President Trump is openly telegraphing that he fully expects his attorney general to validate one of his biggest lies: that the real crime in 2016 wasn’t Russia’s sabotaging of our election but rather the decision by law enforcement to investigate it.
New public comments from William P. Barr provide Trump with ample grounds for being confident that Barr will deliver for him.
But Barr’s latest claims about the Russia investigation rest on a serious misrepresentation that has not gotten the focus it deserves — and is more pernicious than it first appears.
In a much-discussed interview with NBC News, Barr criticized the Department of Justice’s inspector general for concluding that the FBI’s launch of an investigation into Russian interference — and potential Trump campaign coordination with it — had a legitimate basis.
Barr’s full interview is now online, and it’s worse than you thought. It whitewashes away a crucial aspect of the I.G.’s conclusions in a way that’s easy to overlook but serves Trump’s political needs in deeply disingenuous fashion.
One key argument Barr makes is that the FBI’s decision to launch that investigation had a “very flimsy” basis that lacked “sufficient predication.”
Barr casts this as rooted in deeply held pro-democracy principles. He claims “the incumbent government used the apparatus of the state” to “spy on political opponents,” in a way that could have affected “the outcome of the election” and thus posed a “danger to our free system.”
Barr claims there was never any serious evidence of “collusion” and excoriates the FBI for having an inadequate basis for launching the investigation, given the “very potent powers” the FBI has at its disposal. “At the end of the day,” he asks, “is what you’re relying on sufficiently powerful to justify the techniques you’re using?”

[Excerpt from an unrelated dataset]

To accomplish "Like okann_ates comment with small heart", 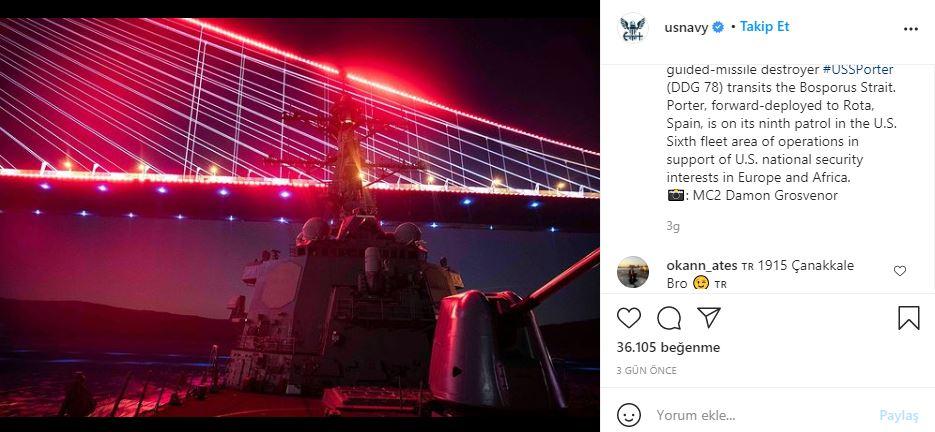I will 900,271.
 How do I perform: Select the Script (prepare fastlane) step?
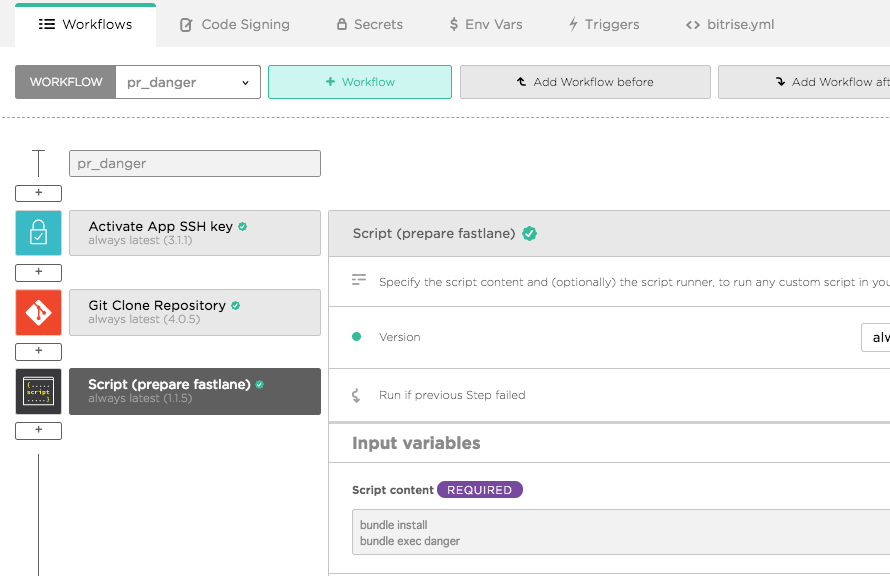pos(195,392)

And Barr insists the inspector general’s analysis of this was “very limited,” vowing that his own forthcoming review would take a much more thorough look at the investigation’s genesis.
Barr’s deceptive whitewash
In saying those things, Barr is rewriting the story of 2016 in a subtle but consequential way. He’s implying that the FBI’s initial investigation was only motivated by what it had learned about the Trump campaign’s intentions with regard to coordinating with Russia’s electoral subversion effort.
But Barr is leaving out crucial facts and context. In fact, when the FBI launched this investigation, it had already developed an awareness that Russia was undertaking this attack on U.S. democracy — separate and apart from any Trump campaign involvement with it. This was a critical reason the FBI launched its investigation.